The Commerce Department previously predicted 2.4 percent growth, while economists were closer to the mark, with 2.7 percent growth expected.
But the even keeled GDP results and positive consumer spending trends were not enough to compensate for concerns about global uncertainty and a large drop in Citigroup Inc. stock after its capital plan was rejected by the Federal Reserve.
“People are reducing their risk portfolios a little bit,” John Fox, director of research at Fenimore Asset Management told Bloomberg. “Some of the speculative parts of the market have been selling off. If you own a stock and the reason you own it is it’s going up and it stops going up, there’s no reason to own it.”
The Standard & Poor’s 500 was down five points today, to 1,847. The Dow Jones Industrial Average was down 11 points, to 16,257. And the Nasdaq Composite was down 25 points to 4,148.
The largest local declines this morning were ManpowerGroup (down 98 cents to $76.77) and Snap-On Inc. (down 86 cents to $110.18).
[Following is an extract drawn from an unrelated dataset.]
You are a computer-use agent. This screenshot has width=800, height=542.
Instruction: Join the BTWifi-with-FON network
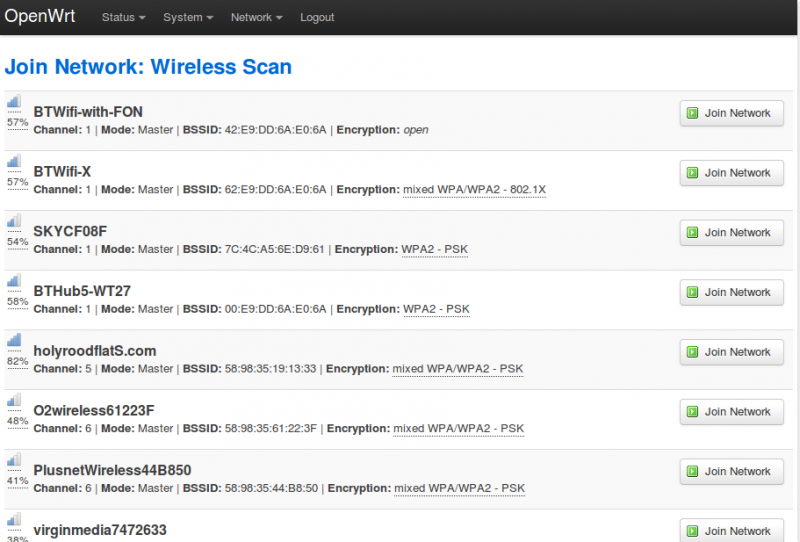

“Consumer spending reached 3.3 percent in the final quarter of 2013, the fastest rate for several years, a reflection of the improvement in the underlying economic fundamentals, and this bodes well for the remainder of this year,” said Joseph Lake, a U.S. analyst for The Economist Intelligence Unit, in a market note. “This is an important, encouraging trend as consumer spending accounts for almost 70 percent of the economic activity and, generally, tends to power the rest of the economy.”